Due dei progetti scientifici per LSST sono guidati da astronomi INAF – OAPA

LSST (Large Synoptic Survey Telescope) è il l futuro dell’astronomia nel dominio temporale. LSST è un telescopio di nuova generazione in fase di costruzione su Cerro Pachon (Cile), a 2700 metri di altezza. Sarà dotato di uno specchio primario di 8.4 metri di diametro ed una camera innovativa capace di osservare un campo di vista enorme, pari a 49 volte le dimensioni della Luna piena. Questo permetterà a LSST di osservare l’intero cielo in appena tre notti.

 

LSST condurrà una campagna osservativa senza precedenti, osservando ripetutamente le sorgenti di tutto il cielo in diverse bande ottiche per 10 anni. Si prevede che produrrà in tutto più di 5 milioni di singole esposizioni su un’area di 30000 gradi quadrati nel cielo.
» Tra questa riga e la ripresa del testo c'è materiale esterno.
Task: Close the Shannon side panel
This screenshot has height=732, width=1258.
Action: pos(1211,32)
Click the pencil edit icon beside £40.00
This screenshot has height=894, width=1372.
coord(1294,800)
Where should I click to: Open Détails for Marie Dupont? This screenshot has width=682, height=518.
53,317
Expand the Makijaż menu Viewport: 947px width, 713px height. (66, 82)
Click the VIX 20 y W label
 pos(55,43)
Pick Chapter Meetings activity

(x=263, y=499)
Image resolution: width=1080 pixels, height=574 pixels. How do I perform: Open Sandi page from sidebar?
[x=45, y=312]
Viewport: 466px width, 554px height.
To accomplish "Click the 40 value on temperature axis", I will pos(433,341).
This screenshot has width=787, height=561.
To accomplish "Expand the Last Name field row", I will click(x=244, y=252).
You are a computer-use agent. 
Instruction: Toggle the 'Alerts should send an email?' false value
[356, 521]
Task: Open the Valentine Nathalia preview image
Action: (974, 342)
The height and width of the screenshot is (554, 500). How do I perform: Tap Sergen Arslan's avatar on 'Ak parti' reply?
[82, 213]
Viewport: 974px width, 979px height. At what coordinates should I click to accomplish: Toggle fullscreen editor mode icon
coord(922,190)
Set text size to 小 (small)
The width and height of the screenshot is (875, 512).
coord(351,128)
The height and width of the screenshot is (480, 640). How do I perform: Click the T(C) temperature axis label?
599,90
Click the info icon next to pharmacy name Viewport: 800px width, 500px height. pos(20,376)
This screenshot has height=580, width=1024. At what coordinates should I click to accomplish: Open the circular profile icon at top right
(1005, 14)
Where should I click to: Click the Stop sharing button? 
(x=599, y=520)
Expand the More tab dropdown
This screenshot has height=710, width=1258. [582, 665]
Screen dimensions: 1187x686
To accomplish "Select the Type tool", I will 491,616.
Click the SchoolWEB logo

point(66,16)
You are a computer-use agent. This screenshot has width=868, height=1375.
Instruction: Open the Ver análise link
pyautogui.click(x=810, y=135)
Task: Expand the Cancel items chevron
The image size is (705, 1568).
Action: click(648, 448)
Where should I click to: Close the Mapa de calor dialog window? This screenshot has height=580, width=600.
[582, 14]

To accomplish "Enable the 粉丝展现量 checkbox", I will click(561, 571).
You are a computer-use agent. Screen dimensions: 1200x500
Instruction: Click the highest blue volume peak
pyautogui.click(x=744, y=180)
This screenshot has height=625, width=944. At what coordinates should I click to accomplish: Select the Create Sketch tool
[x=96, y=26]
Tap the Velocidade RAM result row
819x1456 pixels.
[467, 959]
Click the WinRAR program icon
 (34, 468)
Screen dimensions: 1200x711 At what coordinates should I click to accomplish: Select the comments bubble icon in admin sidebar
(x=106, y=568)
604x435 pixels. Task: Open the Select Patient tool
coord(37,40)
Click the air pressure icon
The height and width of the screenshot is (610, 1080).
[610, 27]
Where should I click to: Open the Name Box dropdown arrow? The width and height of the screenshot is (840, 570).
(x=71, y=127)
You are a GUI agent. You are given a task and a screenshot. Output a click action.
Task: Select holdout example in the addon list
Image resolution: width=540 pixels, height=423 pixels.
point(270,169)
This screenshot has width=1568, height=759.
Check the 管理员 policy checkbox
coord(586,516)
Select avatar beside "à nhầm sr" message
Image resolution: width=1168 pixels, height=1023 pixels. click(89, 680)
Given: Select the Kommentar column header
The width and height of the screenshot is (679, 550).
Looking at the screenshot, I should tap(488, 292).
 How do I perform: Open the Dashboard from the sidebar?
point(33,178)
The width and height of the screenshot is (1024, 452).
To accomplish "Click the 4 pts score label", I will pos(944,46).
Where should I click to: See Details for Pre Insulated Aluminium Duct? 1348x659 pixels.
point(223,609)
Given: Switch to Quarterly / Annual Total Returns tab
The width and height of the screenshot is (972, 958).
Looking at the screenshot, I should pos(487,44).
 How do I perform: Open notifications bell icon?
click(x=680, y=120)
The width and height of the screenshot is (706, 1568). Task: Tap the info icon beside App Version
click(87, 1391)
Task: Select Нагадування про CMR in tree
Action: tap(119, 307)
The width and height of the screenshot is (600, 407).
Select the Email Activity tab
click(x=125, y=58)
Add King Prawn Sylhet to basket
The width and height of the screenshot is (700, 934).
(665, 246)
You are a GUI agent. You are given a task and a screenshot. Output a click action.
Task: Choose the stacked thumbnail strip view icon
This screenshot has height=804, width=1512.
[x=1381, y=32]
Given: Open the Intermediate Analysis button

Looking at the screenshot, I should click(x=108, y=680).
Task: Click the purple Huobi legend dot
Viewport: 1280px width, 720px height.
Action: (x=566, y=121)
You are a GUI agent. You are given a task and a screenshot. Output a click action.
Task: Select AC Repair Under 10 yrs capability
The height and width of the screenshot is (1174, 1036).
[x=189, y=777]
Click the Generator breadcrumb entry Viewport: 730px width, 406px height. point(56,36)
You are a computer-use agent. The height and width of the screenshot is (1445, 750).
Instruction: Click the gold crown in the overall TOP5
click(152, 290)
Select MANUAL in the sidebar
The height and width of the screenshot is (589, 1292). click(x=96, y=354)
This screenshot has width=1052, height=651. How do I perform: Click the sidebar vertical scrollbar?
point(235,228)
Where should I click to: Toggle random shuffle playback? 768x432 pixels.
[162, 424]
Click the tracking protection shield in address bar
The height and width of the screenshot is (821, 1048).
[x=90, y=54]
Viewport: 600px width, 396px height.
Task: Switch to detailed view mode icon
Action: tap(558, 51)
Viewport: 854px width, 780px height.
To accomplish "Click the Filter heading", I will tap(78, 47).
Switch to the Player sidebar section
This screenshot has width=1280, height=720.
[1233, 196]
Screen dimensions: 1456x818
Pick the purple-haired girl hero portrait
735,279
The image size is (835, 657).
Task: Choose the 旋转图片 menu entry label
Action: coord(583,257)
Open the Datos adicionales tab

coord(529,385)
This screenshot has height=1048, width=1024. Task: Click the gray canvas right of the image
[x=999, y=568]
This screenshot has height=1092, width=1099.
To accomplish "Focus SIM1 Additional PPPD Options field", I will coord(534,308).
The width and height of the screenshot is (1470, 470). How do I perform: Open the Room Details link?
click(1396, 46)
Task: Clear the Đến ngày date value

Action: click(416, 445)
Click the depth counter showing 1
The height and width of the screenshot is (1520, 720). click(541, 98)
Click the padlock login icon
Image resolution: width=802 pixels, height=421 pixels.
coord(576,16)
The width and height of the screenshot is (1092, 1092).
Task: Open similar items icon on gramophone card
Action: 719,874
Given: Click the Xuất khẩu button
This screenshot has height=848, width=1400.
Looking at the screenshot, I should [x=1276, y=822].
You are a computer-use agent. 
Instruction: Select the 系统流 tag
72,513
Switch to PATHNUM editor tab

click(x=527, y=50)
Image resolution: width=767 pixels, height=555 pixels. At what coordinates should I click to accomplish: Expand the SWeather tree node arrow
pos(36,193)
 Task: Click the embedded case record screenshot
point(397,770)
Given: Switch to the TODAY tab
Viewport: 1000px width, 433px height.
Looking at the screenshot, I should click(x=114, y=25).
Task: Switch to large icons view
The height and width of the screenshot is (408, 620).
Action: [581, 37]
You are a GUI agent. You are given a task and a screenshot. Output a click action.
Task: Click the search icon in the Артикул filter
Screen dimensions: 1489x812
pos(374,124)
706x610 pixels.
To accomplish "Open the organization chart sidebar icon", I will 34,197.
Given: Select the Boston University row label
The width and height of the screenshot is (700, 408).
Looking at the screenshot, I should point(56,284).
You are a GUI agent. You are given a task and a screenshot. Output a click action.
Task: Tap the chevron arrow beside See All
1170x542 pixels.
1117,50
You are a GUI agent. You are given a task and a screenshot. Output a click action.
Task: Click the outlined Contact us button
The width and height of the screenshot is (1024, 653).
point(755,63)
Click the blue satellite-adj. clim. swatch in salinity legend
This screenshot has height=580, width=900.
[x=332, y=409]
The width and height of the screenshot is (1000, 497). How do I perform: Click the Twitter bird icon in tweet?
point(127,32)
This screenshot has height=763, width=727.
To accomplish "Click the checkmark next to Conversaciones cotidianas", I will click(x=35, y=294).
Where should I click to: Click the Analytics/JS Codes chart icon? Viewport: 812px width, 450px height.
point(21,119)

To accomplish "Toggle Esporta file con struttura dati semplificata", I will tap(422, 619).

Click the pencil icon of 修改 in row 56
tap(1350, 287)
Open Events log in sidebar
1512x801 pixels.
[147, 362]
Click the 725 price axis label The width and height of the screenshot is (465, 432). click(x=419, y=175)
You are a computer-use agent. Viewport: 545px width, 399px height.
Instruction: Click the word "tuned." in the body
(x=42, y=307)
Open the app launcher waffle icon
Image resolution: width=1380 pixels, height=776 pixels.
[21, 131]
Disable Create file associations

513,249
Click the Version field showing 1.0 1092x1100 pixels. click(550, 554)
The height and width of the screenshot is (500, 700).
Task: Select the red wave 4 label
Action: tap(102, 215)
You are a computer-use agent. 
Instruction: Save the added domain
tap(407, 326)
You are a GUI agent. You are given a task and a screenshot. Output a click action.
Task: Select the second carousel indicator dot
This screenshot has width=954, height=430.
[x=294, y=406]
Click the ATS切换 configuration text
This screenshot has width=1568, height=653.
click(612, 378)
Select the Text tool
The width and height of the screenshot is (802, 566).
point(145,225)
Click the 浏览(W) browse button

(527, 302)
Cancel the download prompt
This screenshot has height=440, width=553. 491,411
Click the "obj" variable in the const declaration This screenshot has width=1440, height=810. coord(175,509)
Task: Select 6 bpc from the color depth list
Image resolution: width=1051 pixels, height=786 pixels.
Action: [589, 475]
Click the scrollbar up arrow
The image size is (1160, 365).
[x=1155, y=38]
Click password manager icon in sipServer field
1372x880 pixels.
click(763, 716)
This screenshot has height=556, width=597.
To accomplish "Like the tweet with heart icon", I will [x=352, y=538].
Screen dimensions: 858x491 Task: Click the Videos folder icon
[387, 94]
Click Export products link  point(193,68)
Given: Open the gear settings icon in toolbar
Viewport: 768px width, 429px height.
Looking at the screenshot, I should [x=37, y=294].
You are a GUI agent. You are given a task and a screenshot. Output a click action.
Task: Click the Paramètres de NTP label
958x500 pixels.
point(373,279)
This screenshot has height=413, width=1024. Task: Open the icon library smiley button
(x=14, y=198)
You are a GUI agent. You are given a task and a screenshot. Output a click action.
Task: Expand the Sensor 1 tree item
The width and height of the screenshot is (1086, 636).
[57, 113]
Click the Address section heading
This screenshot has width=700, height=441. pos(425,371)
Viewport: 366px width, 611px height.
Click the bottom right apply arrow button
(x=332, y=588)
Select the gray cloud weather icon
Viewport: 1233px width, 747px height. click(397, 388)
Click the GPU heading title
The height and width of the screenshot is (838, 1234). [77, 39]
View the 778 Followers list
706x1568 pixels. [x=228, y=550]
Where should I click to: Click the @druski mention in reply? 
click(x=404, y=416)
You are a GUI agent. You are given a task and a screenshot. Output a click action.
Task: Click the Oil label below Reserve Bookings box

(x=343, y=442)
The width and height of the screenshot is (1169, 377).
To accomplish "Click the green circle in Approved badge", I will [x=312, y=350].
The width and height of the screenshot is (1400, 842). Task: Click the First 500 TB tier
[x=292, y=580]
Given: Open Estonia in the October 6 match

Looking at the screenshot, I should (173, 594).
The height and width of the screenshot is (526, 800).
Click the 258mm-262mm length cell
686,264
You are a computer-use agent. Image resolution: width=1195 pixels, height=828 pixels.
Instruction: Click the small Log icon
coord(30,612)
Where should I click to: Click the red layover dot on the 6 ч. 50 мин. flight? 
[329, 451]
Queste osservazioni saranno preziose per studi di variabilità in multi-banda di una grande varietà di sorgenti diverse, da stelle della Via Lattea a galassie esterne, e saranno rivoluzionarie per diversi campi di rilievo dell’astronomia moderna, come la cosmologia, lo studio del Sistema Solare, lo studio degli oggetti transienti della Via Lattea, la struttura della nostra Galassia, etc…

 

L’inizio delle operazioni di LSST è programmato per il 2022. Nel frattempo, gli astronomi di tutto il mondo coinvolti in LSST stanno pianificando i progetti scientifici che costitueranno la campagna osservativa. Questi progetti, denominati “white papers”, saranno utilizzati per ottimizzare la strategia osservativa di LSST. Due white papers sono guidati da astronomi dell’INAF – Osservatorio Astronomico di Palermo.

 

Il progetto: “Investigating the population of Galactic star formation regions and star clusters within a Wide-Fast-Deep Coverage of the Galactic Plane“, guidato da Loredana Prisinzano insieme a Laura Magrini (INAF-Osservatorio Astrofisico di Firenze), ha come obiettivo lo studio degli ammassi stellari della Via Lattea ed in particolare la scoperta e caratterizzazione di nuovi ammassi stellari. Le ripetute esposizioni in bande ottiche di LSST, infatti, permetteranno di raggiungere una profondità (ossia una sensibilità alle sorgenti meno brillanti) mai raggiunta finora. Questo significa poter osservare stelle a maggiori distanze e maggiormente estinte dalle polveri della Via Lattea di quanto è stato possibile fare finora. Questo progetto permetteà quindi di mappare la distribuzione degli ammassi stellari della Galassia e studiarne le proprietà con una completezza mai raggiunta fino ad oggi.

 

Il progetto “Young Stars and their Variability with LSST“, guidato da Rosaria Bonito insieme a Patrick Hartigan (Physics and Astronomy Dept., Rice University) e Eric Feigelson (Pennsylvania State University), sarà invece dedicato allo studio di variabilità delle stelle di pre-sequenza, ed in particolare quelle con un disco protoplanetario. Questi dischi sono le strutture da cui evolvono i sistemi planetari, ed orbitano attorno la proria stella per pochi milioni di anni prima di disperdersi. Lo studio della variabilità delle stelle giovani è quindi di grande interesse sia per la comprensione delle prime fasi evolutive delle stelle che per la formazione planetaria. LSST permetterà, per la prima volta, di monitorare la variabilità di un numero enorme di stelle di pre-sequenza sparse in diverse regioni della Via Lattea, per un periodo di 10 anni.

 

La figura (link) mostra un rendering di LSST.